1109RA Square and Starbucks Brew a Mobile Payments Deal to Jolt Consumer Adoption
What is Happening? Square and Starbucks announced on August 8, 2012 that they were entering into a partnership in mobile payments. Square, a three-year-old startup, will be processing payments for all 7,000+ Starbucks stores in the U.S. Square will also enable a "Pay with Square" app, which utilizes location services to automatically detect when a customer enters a store. The customer will then be able to complete a purchase without even taking their phone from their pocket. Square charges 2.75 percent per transaction, slightly higher than Paypal at 2.7 percent, but many expect that Starbucks is getting a preferred deal.
Starbucks selected Square over more-established rivals for the partnership, including PayPal, which has more than 106 million users in the payments (but not mobile payments) space and , a consortium of telco Master Brands Verizon, AT&T, and T-Mobile that is also producing a “mobile wallet.” Isis has announced partnerships with Coca-Cola, Aeropostale, Dillard's and Macy's. PayPal counts among its adopters HomeDepot and Office Depot stores. VeriFone Systems, the world leader in mobile payments, lost eight percent of its market cap immediately following the announcement, and another of Square’s competitors, USA Technologies, lost four percent.

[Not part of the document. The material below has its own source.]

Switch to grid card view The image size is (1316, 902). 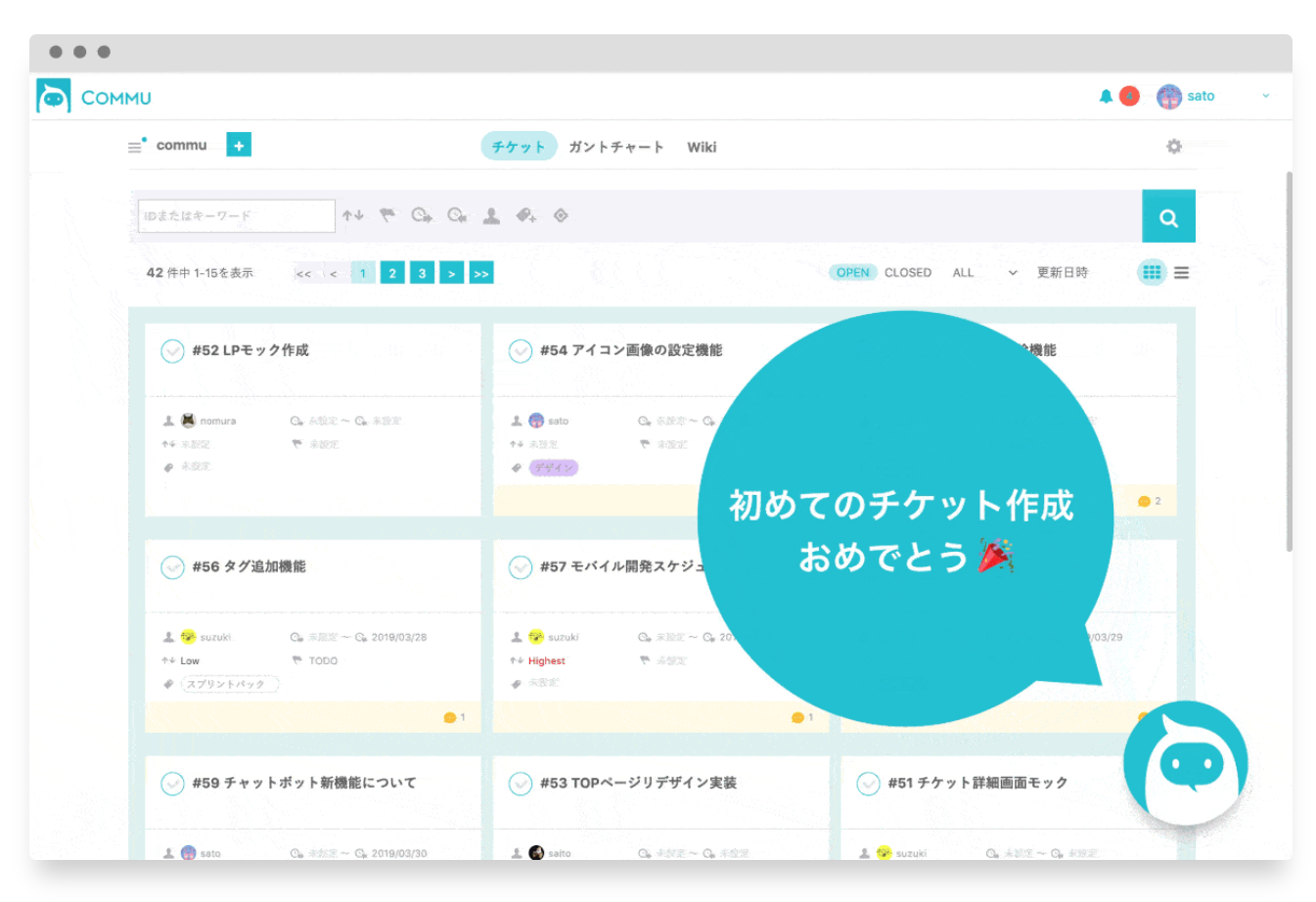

Why is it Happening? The device-as-a-sensor bundle has become an integral part of the payment process now, superseding previous eras where the browser-based payment systems were essentially device agnostic. These modern services are device-reliant as they require access to the sensors the device already has.
The mobile payments space is still in its transformative stage, but Starbucks has amassed over 1 million users of its own mobile payment application or about 2 percent of its customers. Clearly, the market for mobile payments is potentially huge, and the Starbucks partnership with Square confirms the trend toward truly pervasive availability and frequency of mobile-device-based retail payments and other transactions. As more vendors adopt this model, they will be able to benefit from the rapidly-growing available network of users of smartphones and other mobile devices.

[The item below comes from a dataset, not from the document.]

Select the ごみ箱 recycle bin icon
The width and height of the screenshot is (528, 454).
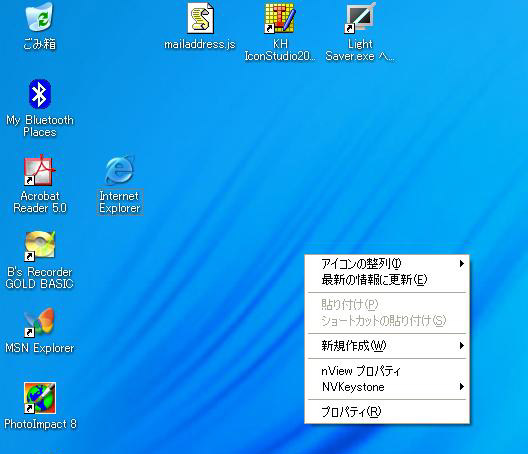click(39, 17)
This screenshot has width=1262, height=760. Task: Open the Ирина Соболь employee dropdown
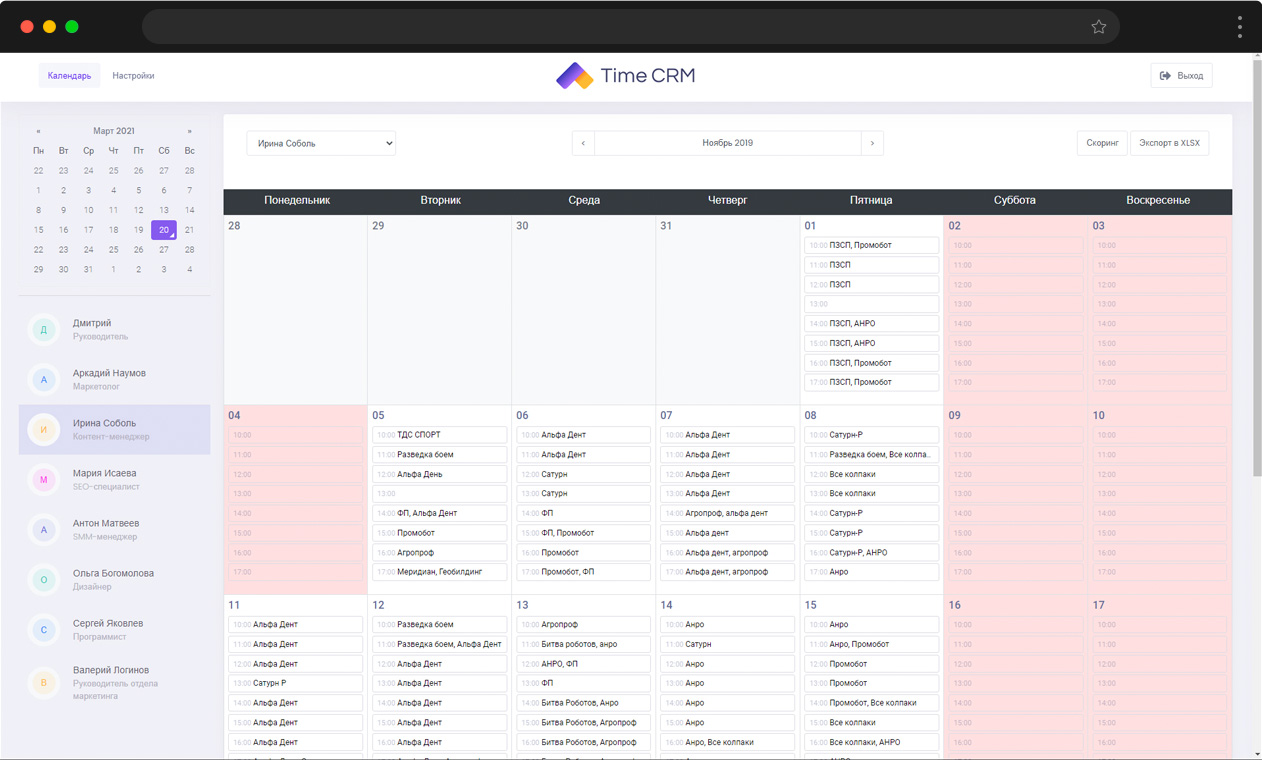coord(321,143)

The technology solution is of less importance that the cultural fit. Square gets Starbucks and Starbucks gets Square. It’s “cool” that matters more than GPS or Bluetooth or NFC.
According to Square founder Jack Dorsey, “The focus is on the experience, and putting that above everything else,” in speaking about Starbucks's stores. “It’s not just the product that you end up drinking, but it’s how it’s served. It’s the experience walking into the store, walking out of the store and everything around the store.
“And that’s something we’ve always believed strongly in building our technology, building our product. It’s that we can fade the technology away. We can fade the mechanics of it away so that the people can focus on a very human, natural, personal interaction and a very simple [business] exchange.”
Putting in place a strategy for the enterprise to adopt mobile payments is now critical. The deal between Starbucks and Square signals a market ready for growth, potentially explosive growth, and capable of scaling rapidly.
Square’s method of mobile payment, based on previous history and location services, does not rely on NFC (near field communication) or Bluetooth technology - essentially leapfrogging competitors PayPal and Isis, which have mobile payments capability based on NFC. As a mobile technology solution, NFC has failed to materialize over the last several years, though it has been consistently promised as a robust and highly-secure solution. The problem is that NFC has not made it into many phones yet, and the PayPal and Isis methods are only compatible with 5 Android devices at present. As a result, Square has developed a technology based on GPS and the currently available hardware/API ecosystem in existing smartphones that obviates the need for dedicated communication channels.
Already there are many synergies with existing technologies in the new master architecture combining Cloud, Mobile, Social/Collaborative and Data Analytics platforms with Integration to on-premises Data Assets. Mobile payments will deliver among the greatest near-term benefits as part of the Boundary-free Enterprise (1052CLS, “Boundary-free Enterprise™: Empowered by the New Master Architecture,” 11Apr2012), and will generate its own unique business cases as enterprises explore how to take advantage of these new capabilities.
Beyond payment capability, Square provides other tools to small businesses, but its analytics and data visualization will likely generate the most significant market disruption. Largely because of cost and relative complexity of use, only six percent of small businesses track sales to the degree that Square now makes possible, and perhaps two percent of small retail merchants maintain programs of loyalty incentives for their customers. It is worth noting that the number of new Cloud solutions incorporating analytics and data visualization is accelerating. Following Square’s initiative, more advanced smaller vendors, enabled by their agility and more advanced technology capabilities, will force their larger rivals to act to stay competitive. PayPal is one.
Despite recent Internet kerfuffles regarding the very real security issues that still exist, mobile payments is essentially about convenience. In a battle between security and convenience, many if not most consumers will always opt for convenience. That, and “cool.”